BEGIN DATA SECTION

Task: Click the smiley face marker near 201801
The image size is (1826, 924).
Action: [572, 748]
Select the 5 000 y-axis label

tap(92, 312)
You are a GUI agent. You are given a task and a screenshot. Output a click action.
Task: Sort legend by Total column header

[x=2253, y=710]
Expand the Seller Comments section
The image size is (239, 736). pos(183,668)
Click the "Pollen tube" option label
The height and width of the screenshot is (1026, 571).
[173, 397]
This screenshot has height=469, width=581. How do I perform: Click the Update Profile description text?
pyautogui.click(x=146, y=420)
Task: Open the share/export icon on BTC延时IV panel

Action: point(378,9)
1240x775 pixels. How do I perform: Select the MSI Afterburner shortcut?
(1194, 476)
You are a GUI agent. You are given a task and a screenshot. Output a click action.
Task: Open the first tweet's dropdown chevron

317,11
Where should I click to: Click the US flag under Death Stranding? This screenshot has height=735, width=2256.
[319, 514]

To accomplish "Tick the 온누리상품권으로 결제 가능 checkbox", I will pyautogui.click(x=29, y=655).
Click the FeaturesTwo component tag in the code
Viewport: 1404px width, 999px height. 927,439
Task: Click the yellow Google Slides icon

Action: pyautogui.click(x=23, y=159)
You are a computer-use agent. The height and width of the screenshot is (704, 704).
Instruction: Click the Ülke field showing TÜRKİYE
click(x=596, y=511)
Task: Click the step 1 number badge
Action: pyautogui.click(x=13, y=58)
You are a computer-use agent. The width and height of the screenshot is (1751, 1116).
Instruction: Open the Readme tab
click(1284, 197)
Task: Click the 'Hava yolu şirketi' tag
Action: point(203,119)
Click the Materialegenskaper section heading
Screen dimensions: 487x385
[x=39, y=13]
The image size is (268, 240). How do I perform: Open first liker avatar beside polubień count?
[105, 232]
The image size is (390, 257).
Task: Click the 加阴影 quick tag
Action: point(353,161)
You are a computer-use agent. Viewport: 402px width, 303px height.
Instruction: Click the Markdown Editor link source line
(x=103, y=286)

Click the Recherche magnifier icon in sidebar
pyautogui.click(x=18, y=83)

END DATA SECTION

• STATED PROBLEM: Convert the data above into a Markdown table with columns headed Row and Data line, numbering each line in order and skipping any blank lines.

• FULL OUTPUT:
| Row | Data line |
|---|---|
| 1 | Task: Click the smiley face marker near 201801 |
| 2 | The image size is (1826, 924). |
| 3 | Action: [572, 748] |
| 4 | Select the 5 000 y-axis label |
| 5 | tap(92, 312) |
| 6 | You are a GUI agent. You are given a task and a screenshot. Output a click action. |
| 7 | Task: Sort legend by Total column header |
| 8 | [x=2253, y=710] |
| 9 | Expand the Seller Comments section |
| 10 | The image size is (239, 736). pos(183,668) |
| 11 | Click the "Pollen tube" option label |
| 12 | The height and width of the screenshot is (1026, 571). |
| 13 | [173, 397] |
| 14 | This screenshot has height=469, width=581. How do I perform: Click the Update Profile description text? |
| 15 | pyautogui.click(x=146, y=420) |
| 16 | Task: Open the share/export icon on BTC延时IV panel |
| 17 | Action: point(378,9) |
| 18 | 1240x775 pixels. How do I perform: Select the MSI Afterburner shortcut? |
| 19 | (1194, 476) |
| 20 | You are a GUI agent. You are given a task and a screenshot. Output a click action. |
| 21 | Task: Open the first tweet's dropdown chevron |
| 22 | 317,11 |
| 23 | Where should I click to: Click the US flag under Death Stranding? This screenshot has height=735, width=2256. |
| 24 | [319, 514] |
| 25 | To accomplish "Tick the 온누리상품권으로 결제 가능 checkbox", I will pyautogui.click(x=29, y=655). |
| 26 | Click the FeaturesTwo component tag in the code |
| 27 | Viewport: 1404px width, 999px height. 927,439 |
| 28 | Task: Click the yellow Google Slides icon |
| 29 | Action: pyautogui.click(x=23, y=159) |
| 30 | You are a computer-use agent. The height and width of the screenshot is (704, 704). |
| 31 | Instruction: Click the Ülke field showing TÜRKİYE |
| 32 | click(x=596, y=511) |
| 33 | Task: Click the step 1 number badge |
| 34 | Action: pyautogui.click(x=13, y=58) |
| 35 | You are a computer-use agent. The width and height of the screenshot is (1751, 1116). |
| 36 | Instruction: Open the Readme tab |
| 37 | click(1284, 197) |
| 38 | Task: Click the 'Hava yolu şirketi' tag |
| 39 | Action: point(203,119) |
| 40 | Click the Materialegenskaper section heading |
| 41 | Screen dimensions: 487x385 |
| 42 | [x=39, y=13] |
| 43 | The image size is (268, 240). How do I perform: Open first liker avatar beside polubień count? |
| 44 | [105, 232] |
| 45 | The image size is (390, 257). |
| 46 | Task: Click the 加阴影 quick tag |
| 47 | Action: point(353,161) |
| 48 | You are a computer-use agent. Viewport: 402px width, 303px height. |
| 49 | Instruction: Click the Markdown Editor link source line |
| 50 | (x=103, y=286) |
| 51 | Click the Recherche magnifier icon in sidebar |
| 52 | pyautogui.click(x=18, y=83) |